Political activist Yogendra Yadav on Tuesday brought to the Supreme Court two people who have been declared dead in the Special Intensive Revision (SIR) of the electoral roll in poll-bound Bihar.
Yadav, who formerly worked as a psephologist, addressed the Bench of Justices Surya Kant and Joymalya Bagchi in person and said that the names of these two people do not appear in the electoral rolls because they have been declared dead.
"Please see them. These are declared as dead. They don't appear. But they are alive...see them," Yadav told the Court during the hearing of a batch of petitions challenging the Bihar SIR, legal news website Bar and Bench reported.
Yadav is one of the petitioners in the case.
Senior Advocate Rakesh Dwivedi, appearing for the Election Commission of India, termed the submission a "drama". Justice Bagchi said that this may have been an inadvertent error.
"May have been an inadvertent error. Can be corrected. But your points are well taken," the judge said. Yadav, however, said that the SIR, by design, was leading to mass exclusion.
"Vast exclusion has already begun...exclusion is much more than 65 lakhs. This is not a failure of implementation of SIR, but because of the fact that wherever you implement SIR, the result will be the same," Yadav said.
Yadav also said that people have never been asked to submit their forms in a revision exercise in the country's history.
"If it was done in 2003, the other side should point it out," he said, adding that the SIR had not led to any additions. This was an exercise in intensive deletion, he claimed.
"What was special in 2003 was that SIR was done apart from the word 'intensive' being used. This is the first exercise in the history of the country where revision has taken place with zero additions. Zero additions."
Yadav called the entire process "dreadful" and said that the SIR was the largest exercise of disenfranchisement.

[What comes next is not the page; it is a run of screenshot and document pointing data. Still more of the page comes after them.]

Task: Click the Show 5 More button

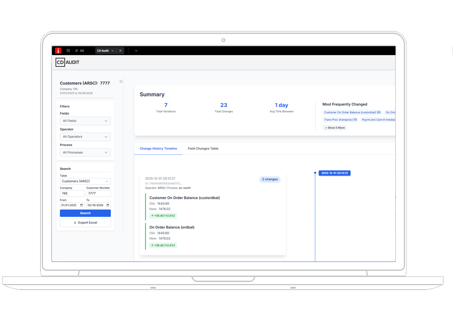Action: [335, 128]
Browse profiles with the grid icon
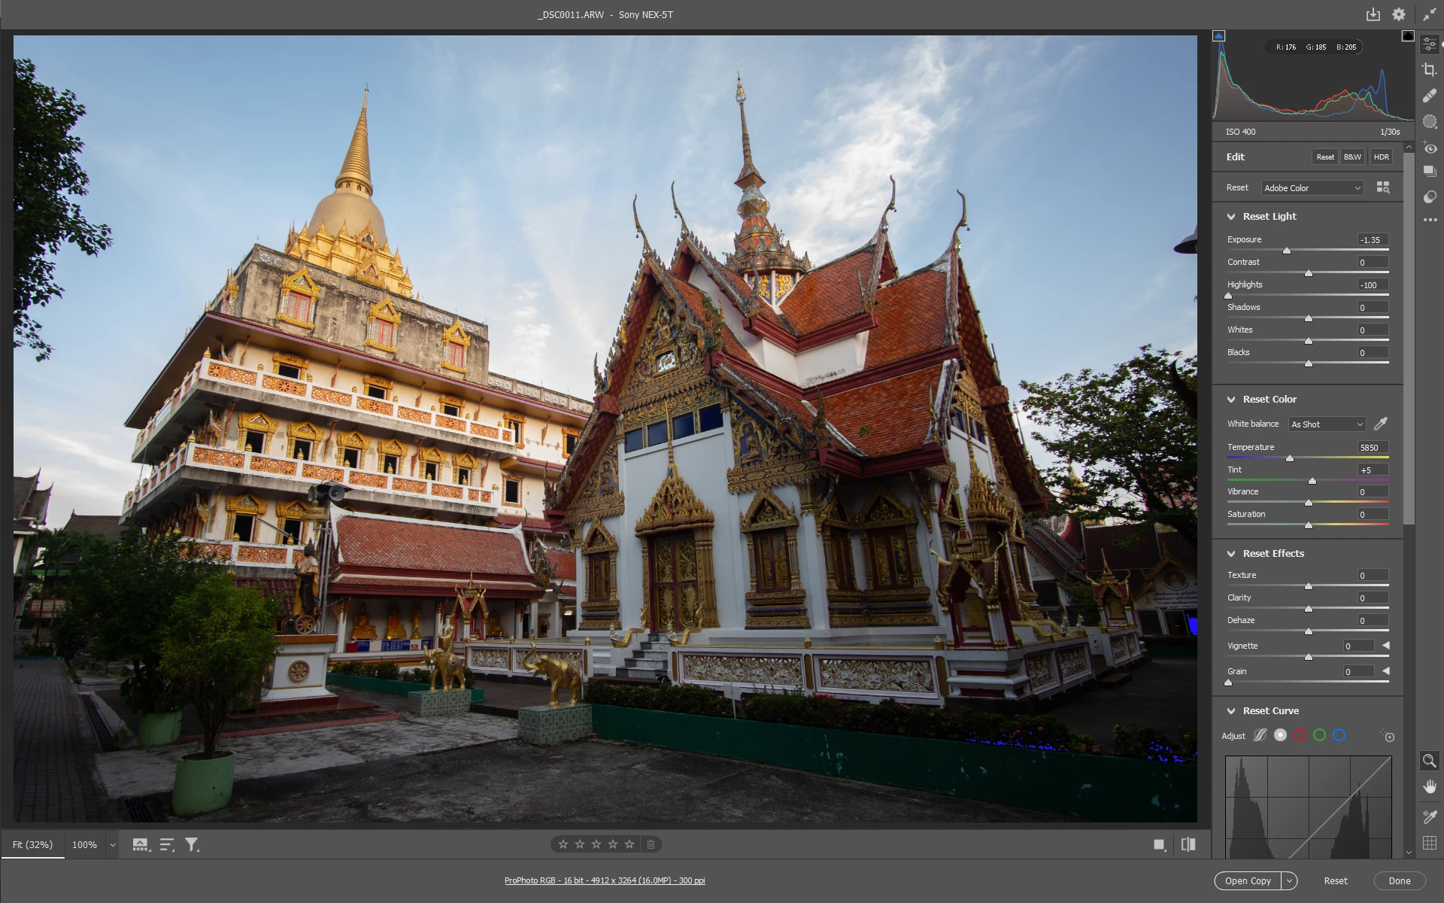1444x903 pixels. [1383, 187]
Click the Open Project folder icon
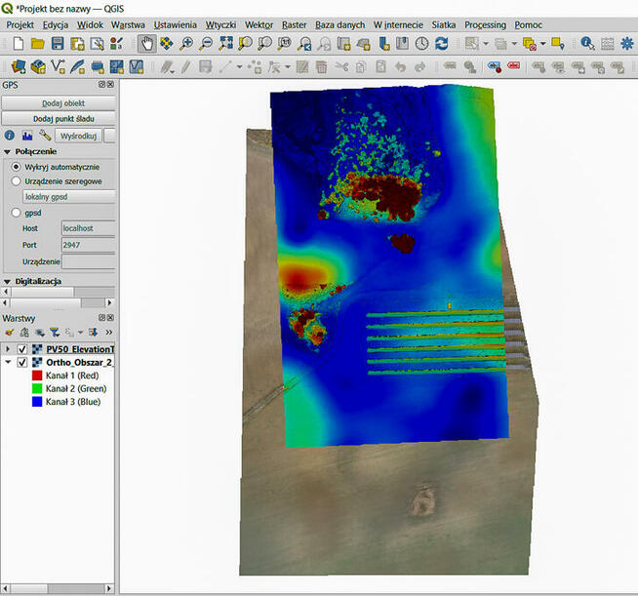The image size is (638, 596). tap(37, 44)
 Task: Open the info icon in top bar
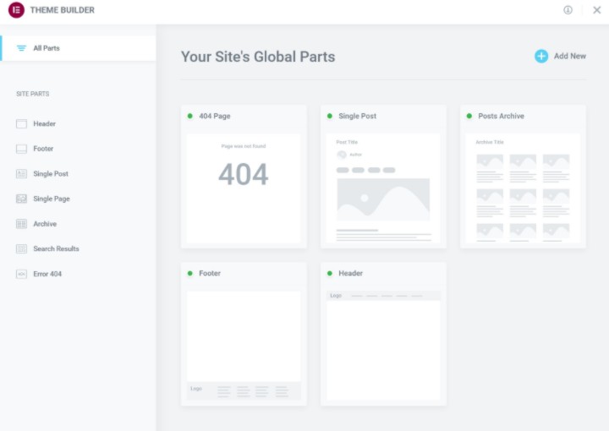pyautogui.click(x=568, y=10)
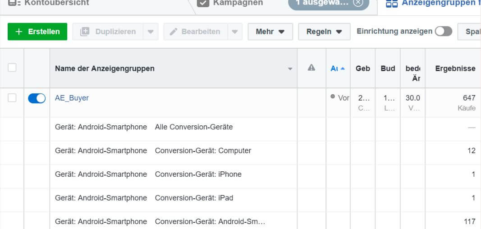The image size is (481, 229).
Task: Click the warning triangle column icon
Action: (x=311, y=68)
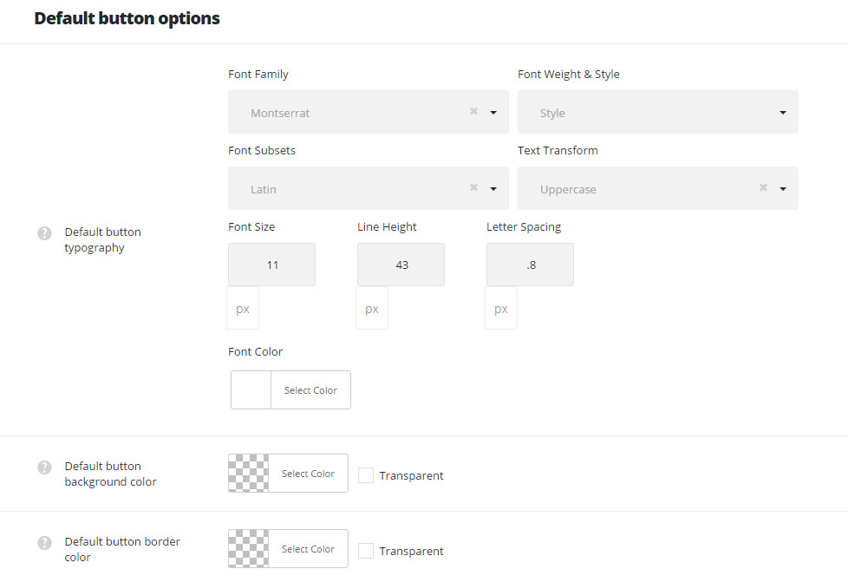
Task: Clear the Montserrat font family selection
Action: [x=473, y=112]
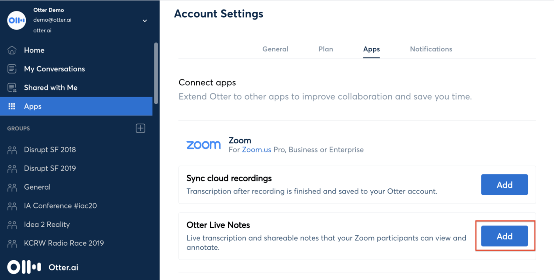The height and width of the screenshot is (280, 554).
Task: Select the KCRW Radio Race 2019 group icon
Action: click(x=11, y=243)
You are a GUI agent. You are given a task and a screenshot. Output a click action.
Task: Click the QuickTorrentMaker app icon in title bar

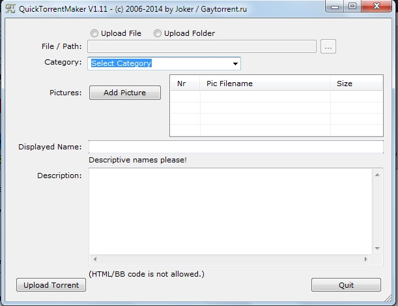click(x=9, y=7)
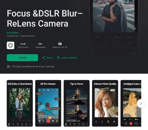
Task: Click the devices icon next to availability text
Action: point(8,66)
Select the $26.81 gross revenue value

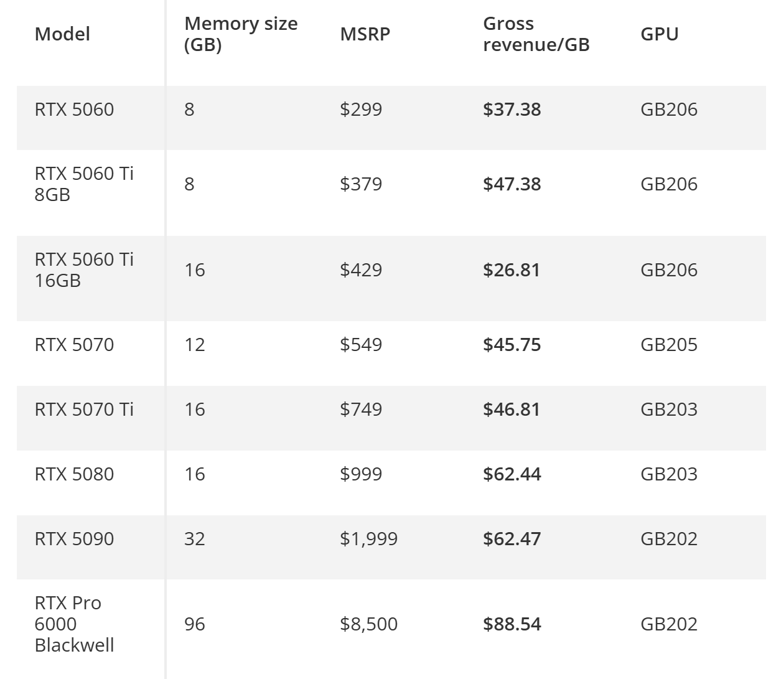tap(511, 270)
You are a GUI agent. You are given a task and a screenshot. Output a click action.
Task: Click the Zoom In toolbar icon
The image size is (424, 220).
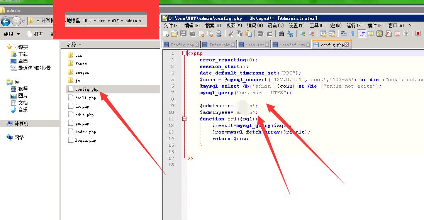[302, 34]
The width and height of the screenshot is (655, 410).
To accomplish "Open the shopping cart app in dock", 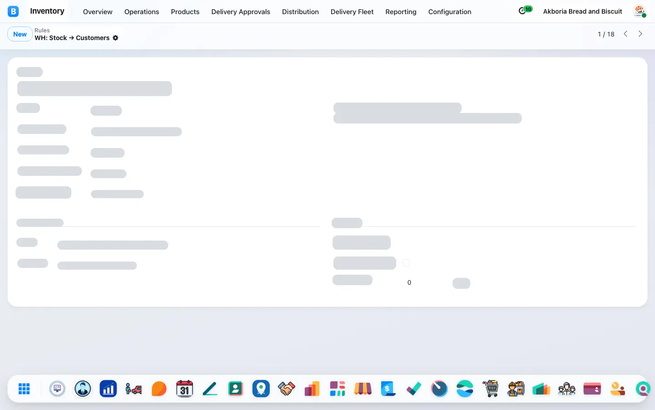I will coord(490,389).
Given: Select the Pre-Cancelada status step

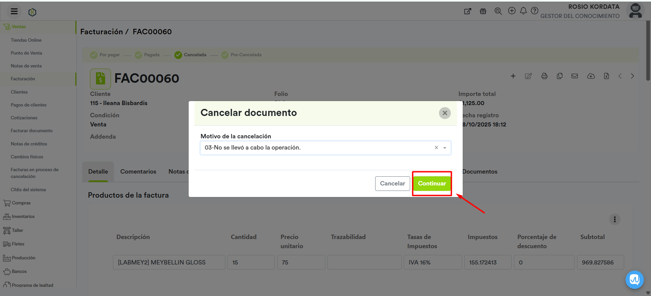Looking at the screenshot, I should coord(241,55).

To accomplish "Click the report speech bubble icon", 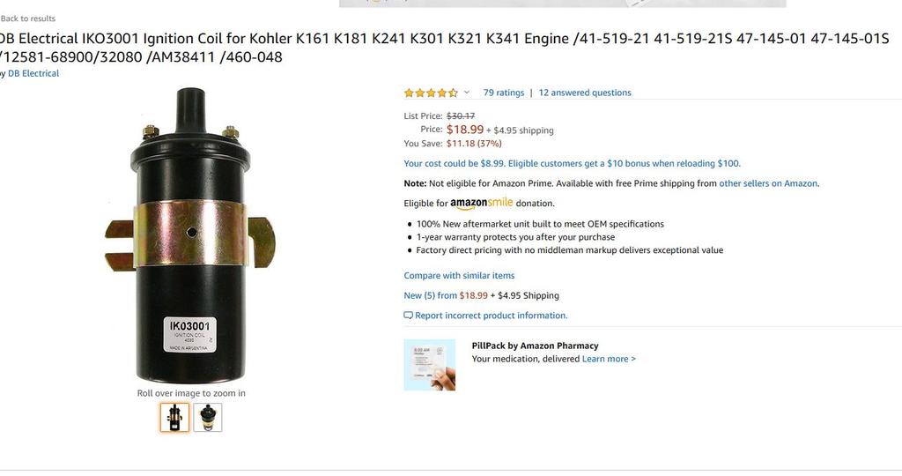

"We also have confirmation that women have deleted more than men. 31 lakh women have been deleted...25 lakh men have been deleted," he added. Yadav also pointed to two people within the courtroom who were allegedly declared dead by the electoral authorities.
"The figure is bound to cross 1 crore. This is not an issue of revision. Please see them. These are declared as dead. They don't appear. But they are alive...see them," he said.
The Supreme Court, during the hearing, called the special intensive revision (SIR) row in poll-bound Bihar "largely a trust deficit issue” as the Election Commission of India (ECI) claimed roughly 6.5 crore people of the total 7.9 crore voting population didn't have to file any documents for them or their parents featured in the 2003 electoral roll.
During the hearing, a bench of Justices Surya Kant and Joymalya Bagchi remarked that it "largely appears to be a case of trust deficit, nothing else” as it questioned the petitioners challenging the Election Commission’s 24 June decision to conduct the SIR on the ground that it would disenfranchise one crore voters.
"If out of 7.9 crore voters, 7.24 crore voters responded to the SIR, it demolishesthe theory of one crore voters missing or disenfranchised," the bench told senior advocate Kapil Sibal, appearing for petitioner and RJD Member of Parliament Manoj Jha.
Sibal, during the hearing, said that while in one constituency, contrary to the poll panel's claims, 12 people declared dead were found alive, in another instance, alive persons were declared dead.
At the end of today's hearing, Justice Kant thanked Yadav for his assistance and ‘analysis’. The hearing will continue on Wednesday.